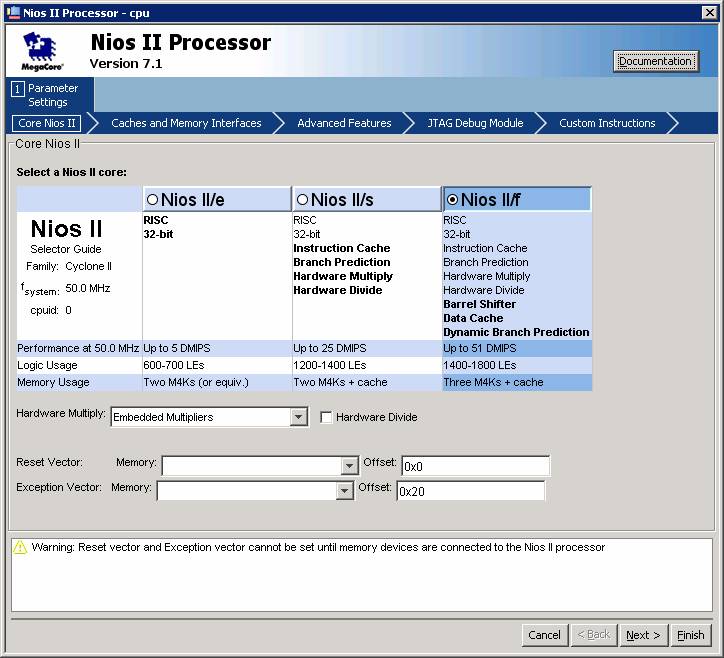This screenshot has height=658, width=724.
Task: Click the MegaCore logo icon
Action: point(43,52)
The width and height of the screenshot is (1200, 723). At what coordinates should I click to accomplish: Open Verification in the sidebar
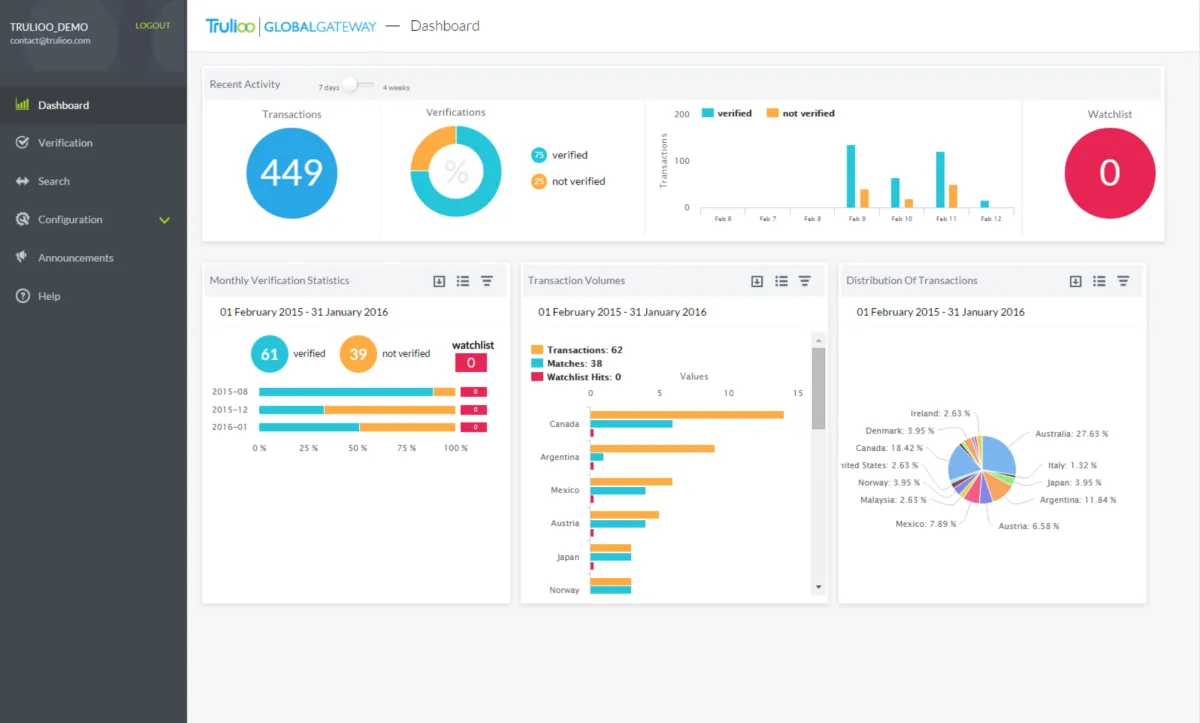[65, 143]
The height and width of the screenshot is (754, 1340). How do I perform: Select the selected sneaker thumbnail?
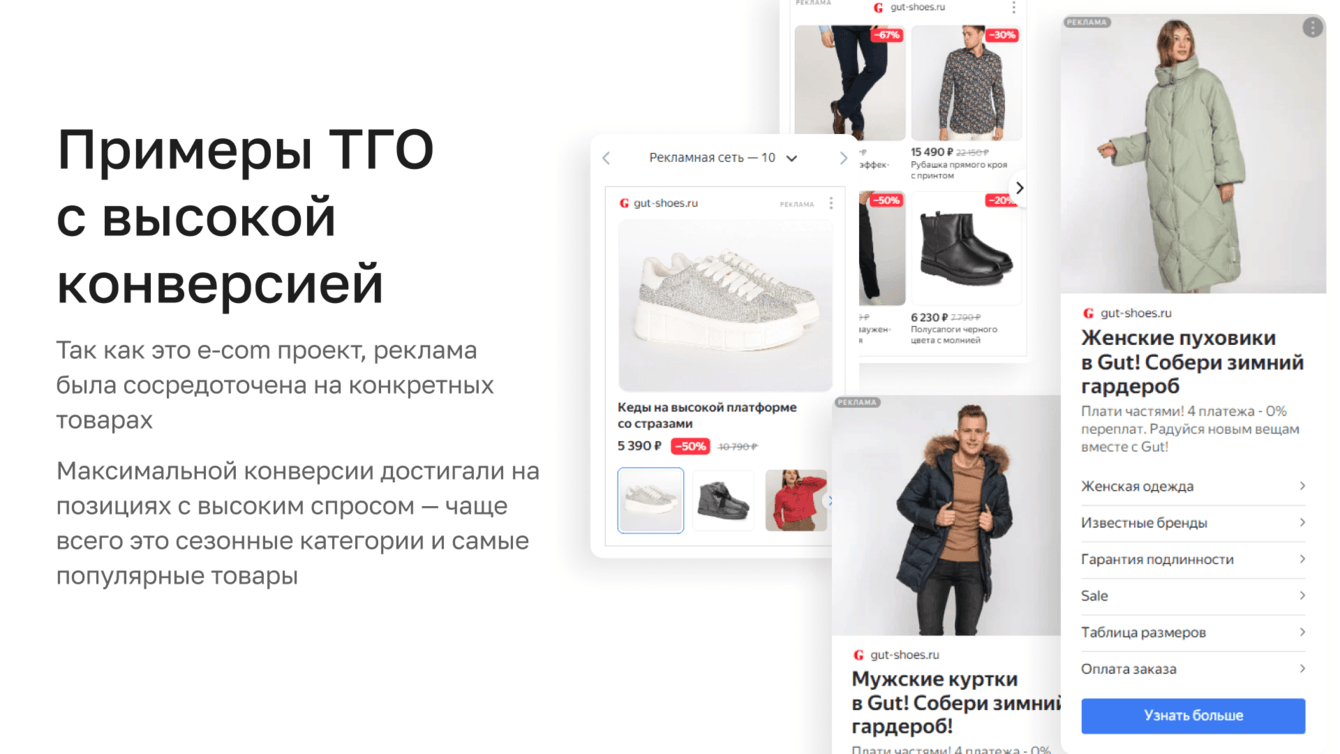651,500
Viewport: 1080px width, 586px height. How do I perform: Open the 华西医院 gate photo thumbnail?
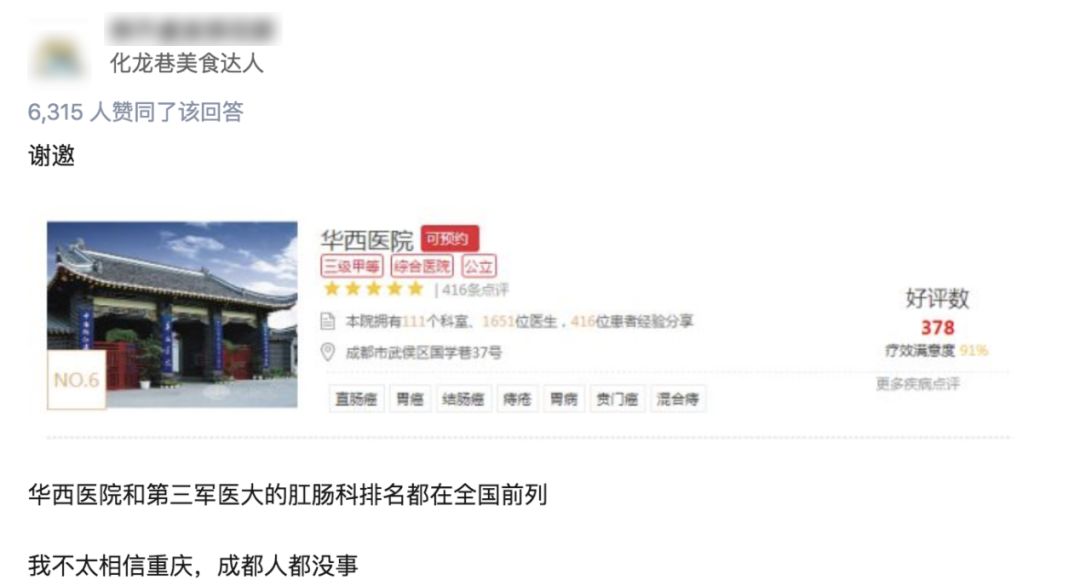pos(172,315)
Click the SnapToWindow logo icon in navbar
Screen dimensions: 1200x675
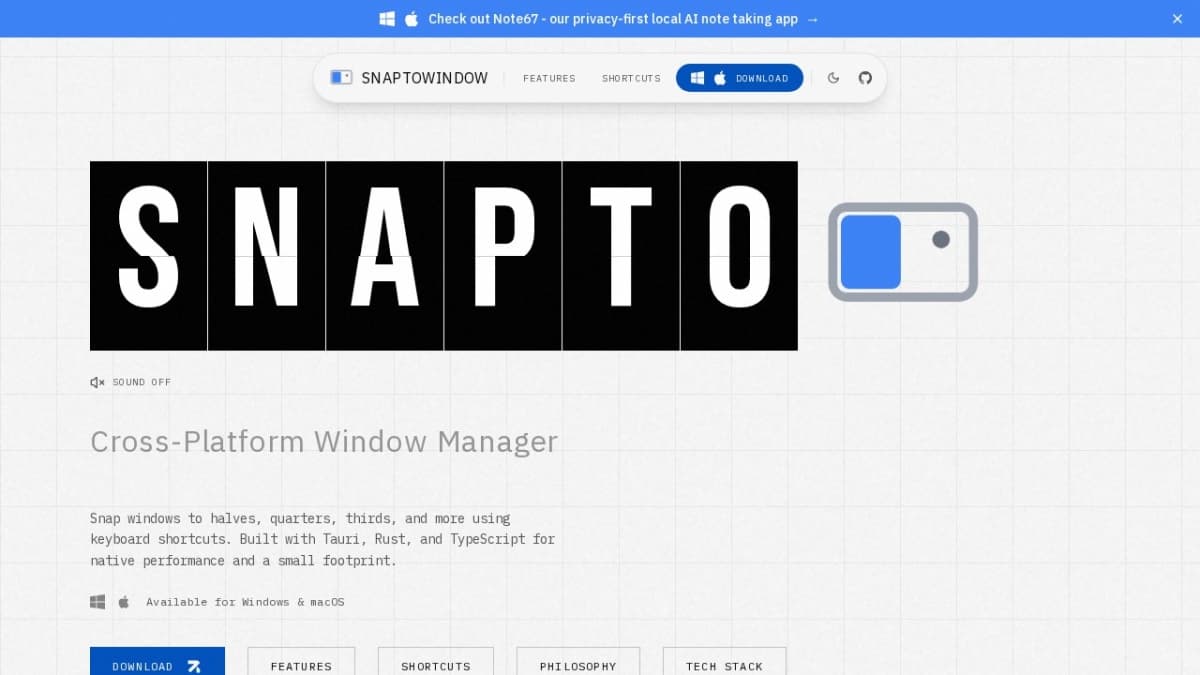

----

- **PROMPT**
Please write out, word for word, only the lines from the one holding "Viewport: 1080px width, 586px" through the end of the records above, with both end lines included and the pictures dropped.

- **ANSWER FOR THIS EXERCISE**
Viewport: 1080px width, 586px height. How do I perform: Open the 华西医院 gate photo thumbnail?
pos(172,315)
Click the SnapToWindow logo icon in navbar
Screen dimensions: 1200x675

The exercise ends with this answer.